===== Data records =====
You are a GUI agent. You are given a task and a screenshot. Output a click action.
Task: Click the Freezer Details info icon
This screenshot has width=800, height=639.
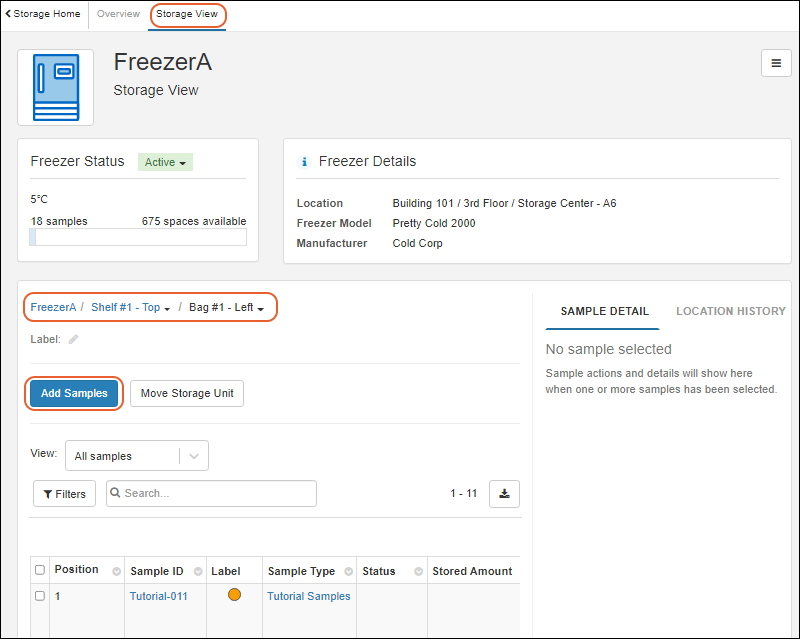(305, 161)
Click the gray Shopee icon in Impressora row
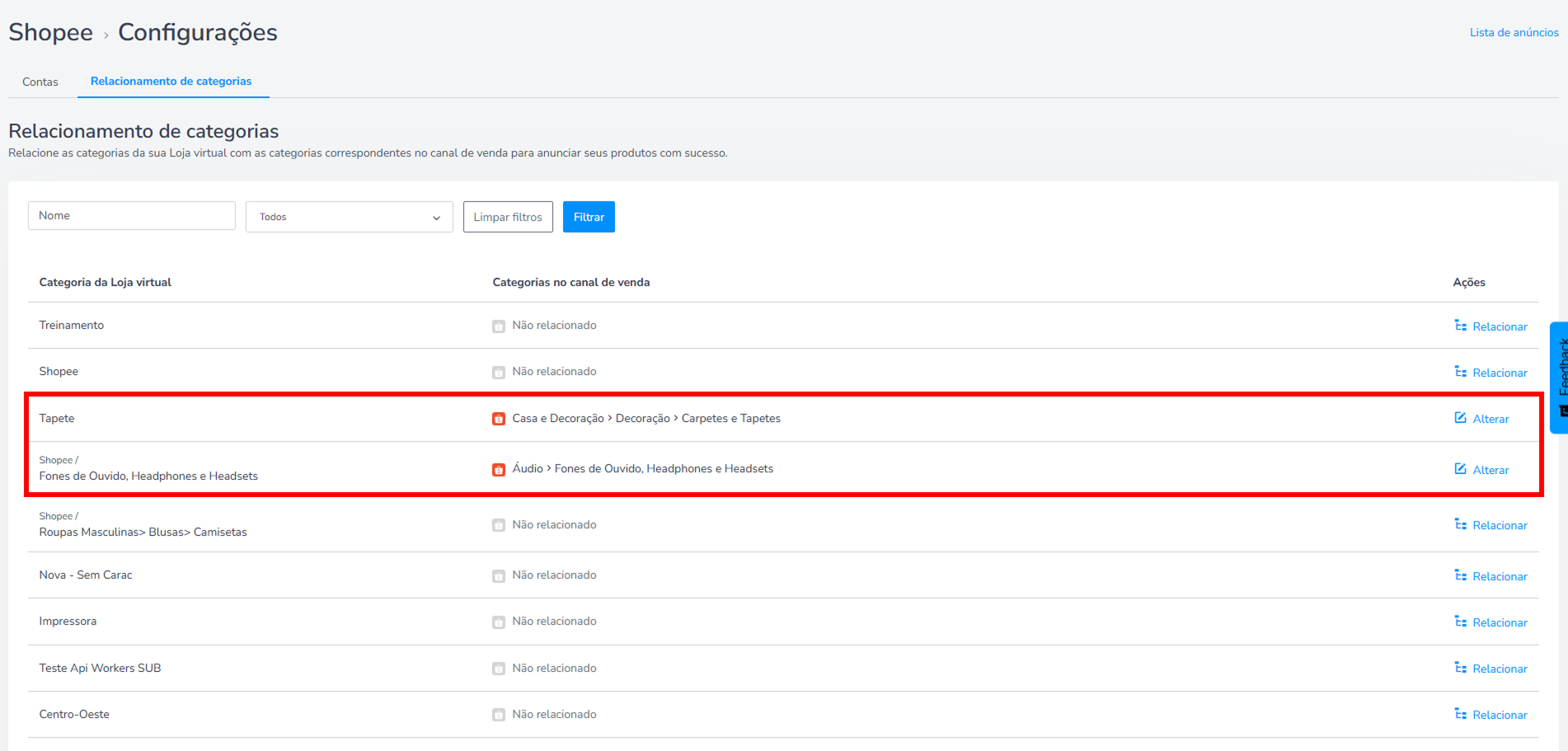The height and width of the screenshot is (751, 1568). (499, 622)
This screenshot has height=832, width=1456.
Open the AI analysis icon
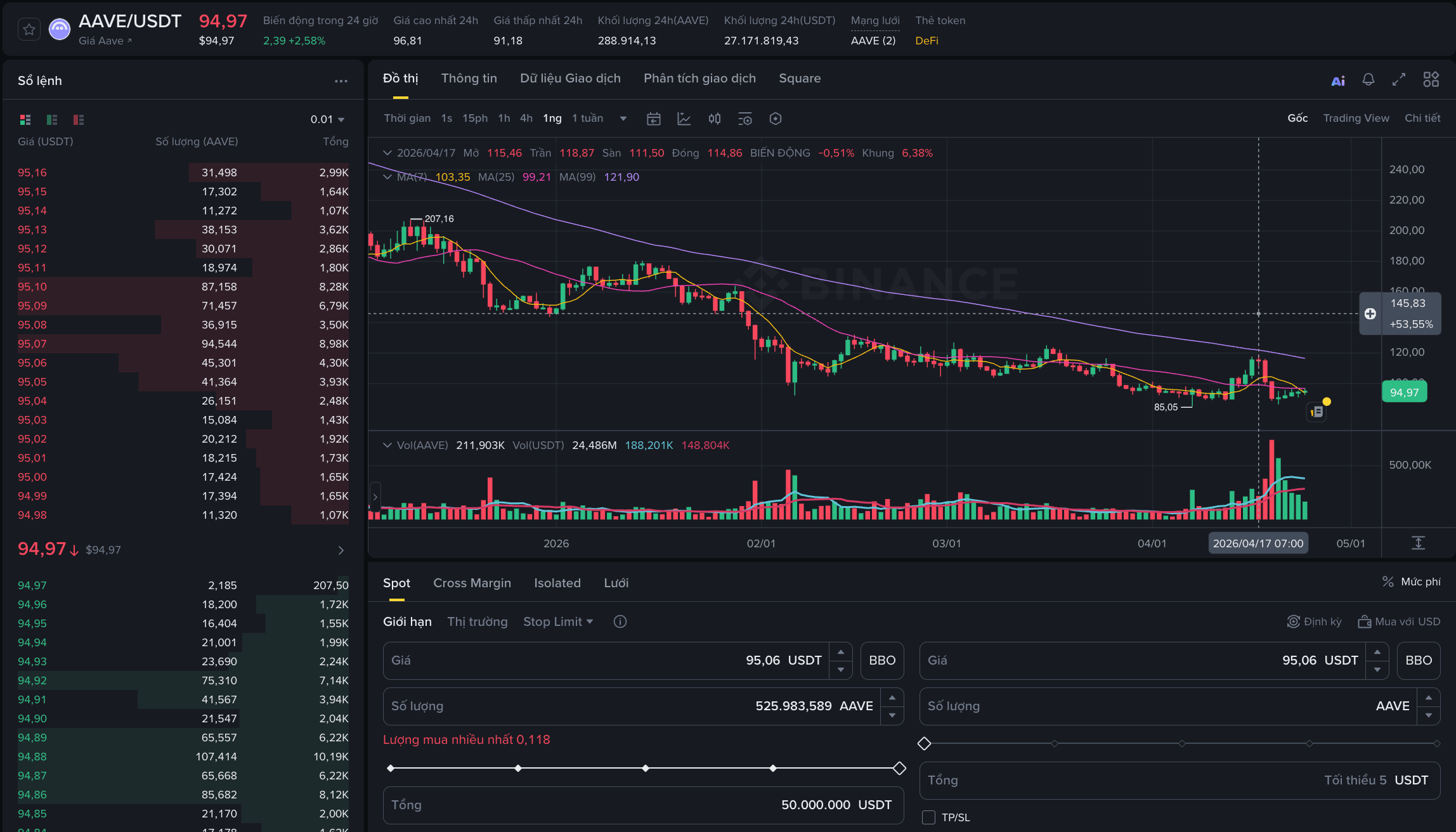point(1338,81)
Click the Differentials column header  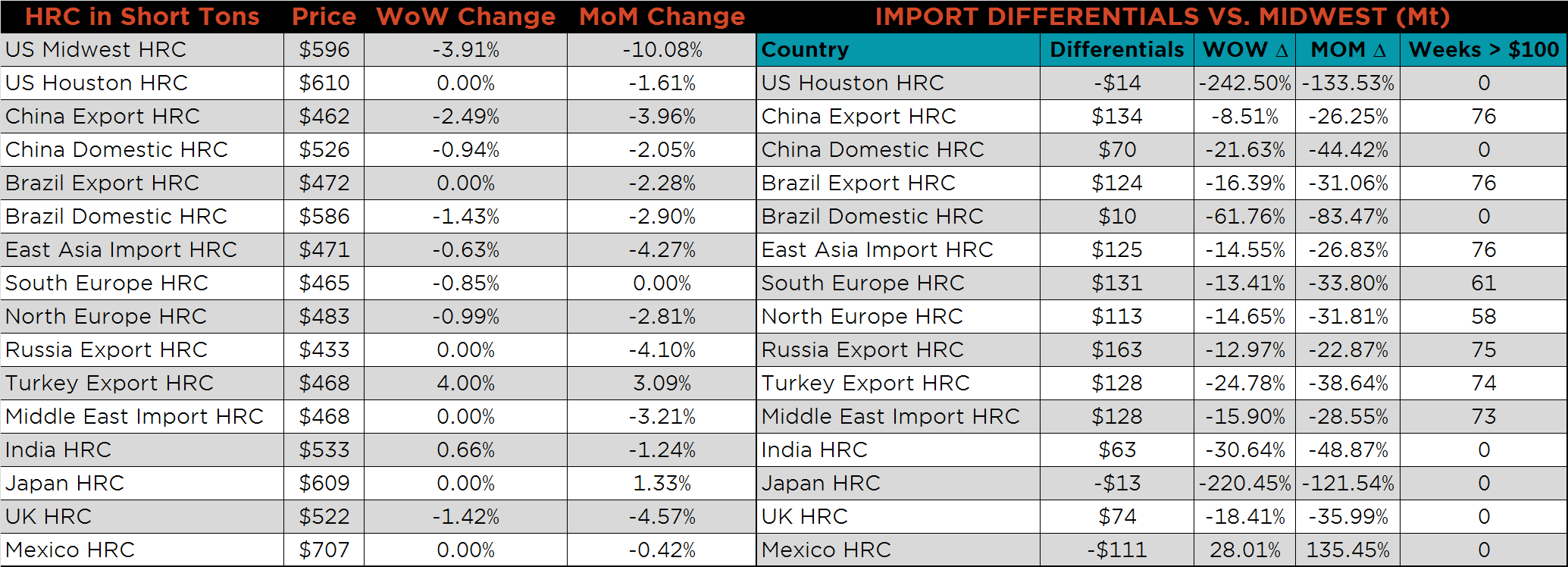(x=1116, y=50)
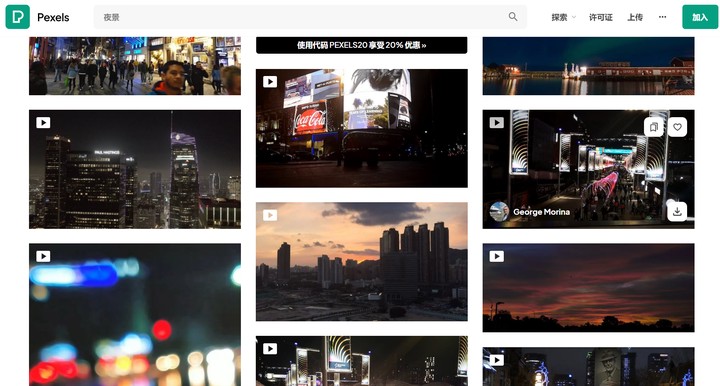Download the George Morina bridge video
This screenshot has width=720, height=386.
(x=677, y=212)
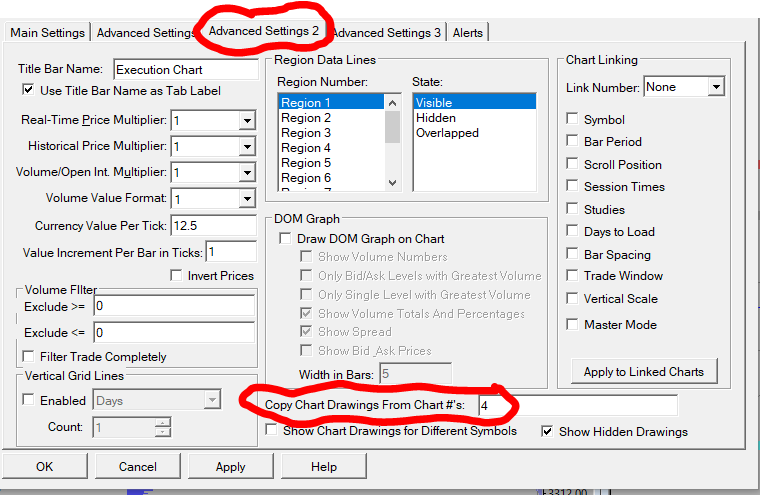Toggle Use Title Bar Name as Tab Label
This screenshot has width=760, height=495.
coord(29,92)
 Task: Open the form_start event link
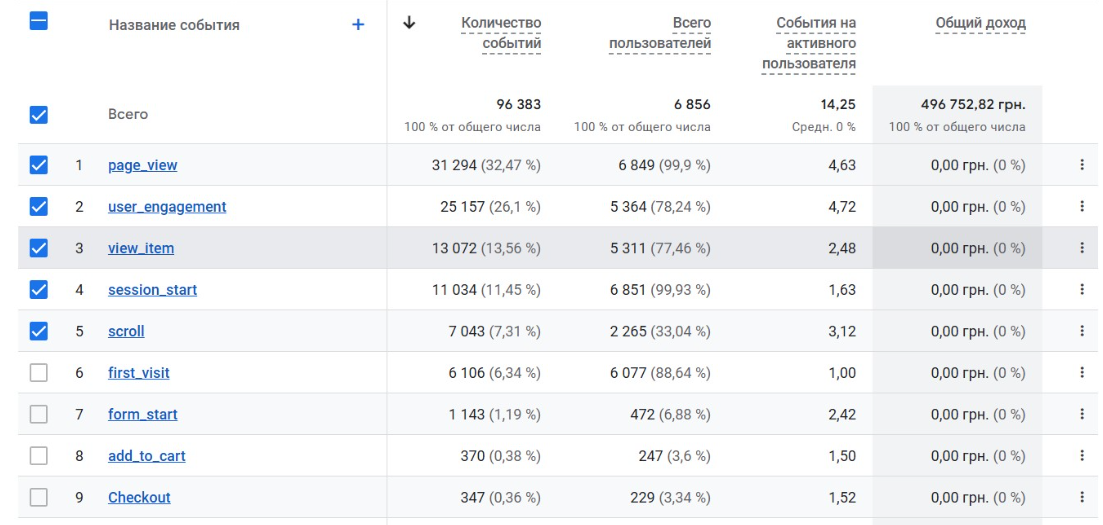tap(142, 414)
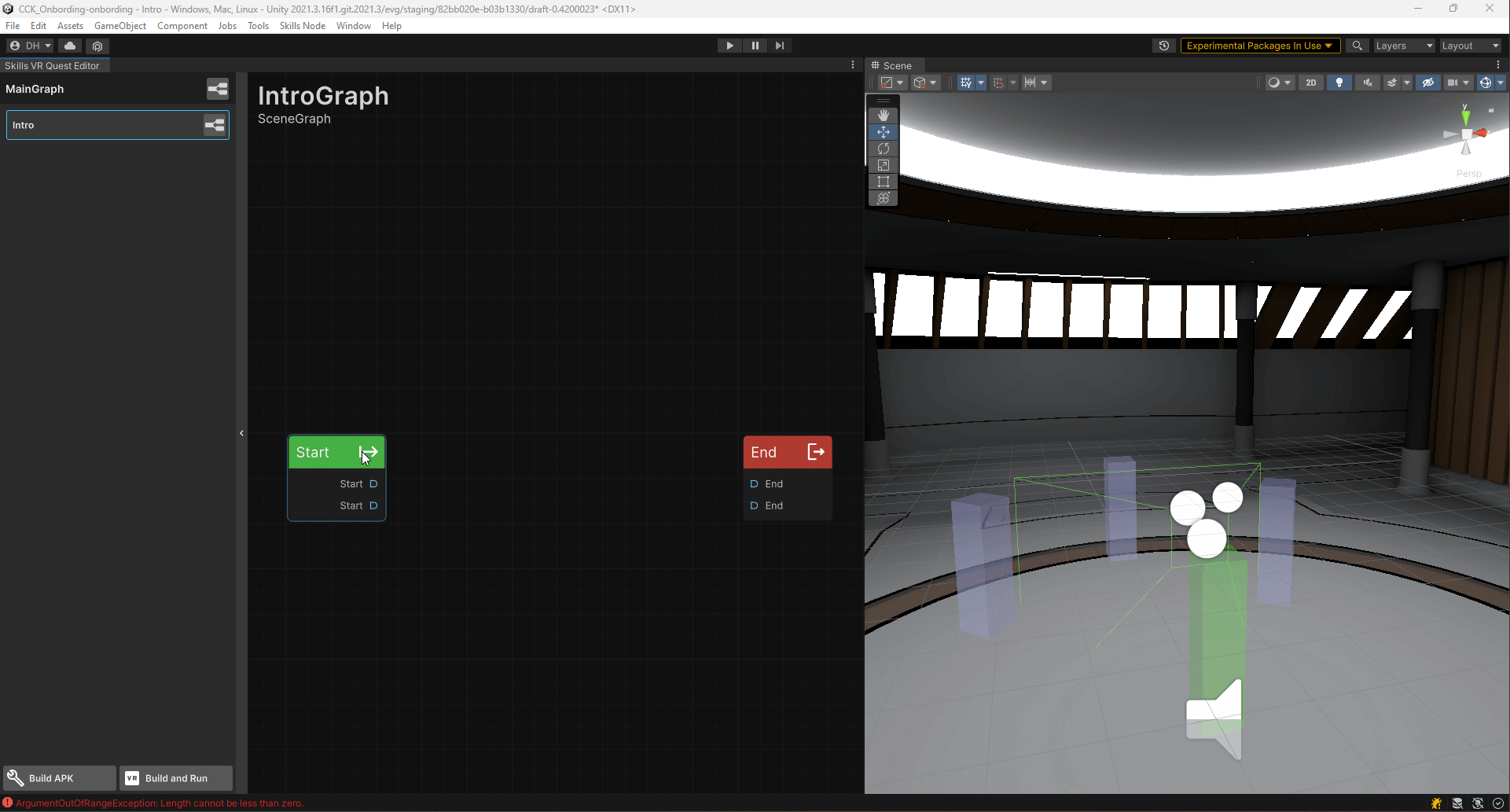Select the Hand view tool
The height and width of the screenshot is (812, 1510).
(884, 116)
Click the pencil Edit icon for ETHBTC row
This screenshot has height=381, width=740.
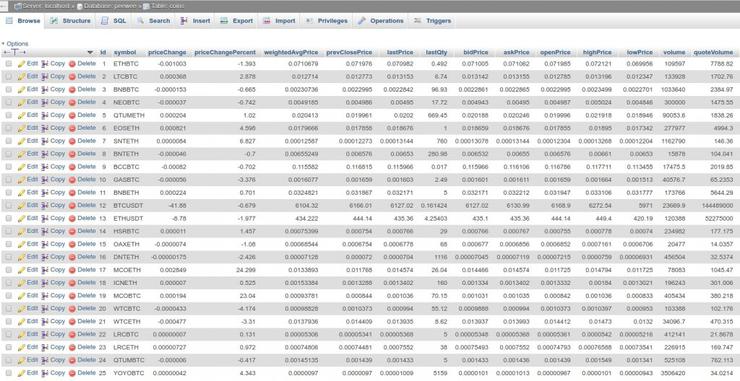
=====
Task:
Update the entries from the line with "Task: Open the form_start event link" through the end of the entries by swapping "pencil" for "pen". Change nothing else, and leave the pictures out.

Solution:
 Task: Open the form_start event link
tap(142, 414)
Select the Hand view tool
The height and width of the screenshot is (812, 1510).
(884, 116)
Click the pen Edit icon for ETHBTC row
This screenshot has height=381, width=740.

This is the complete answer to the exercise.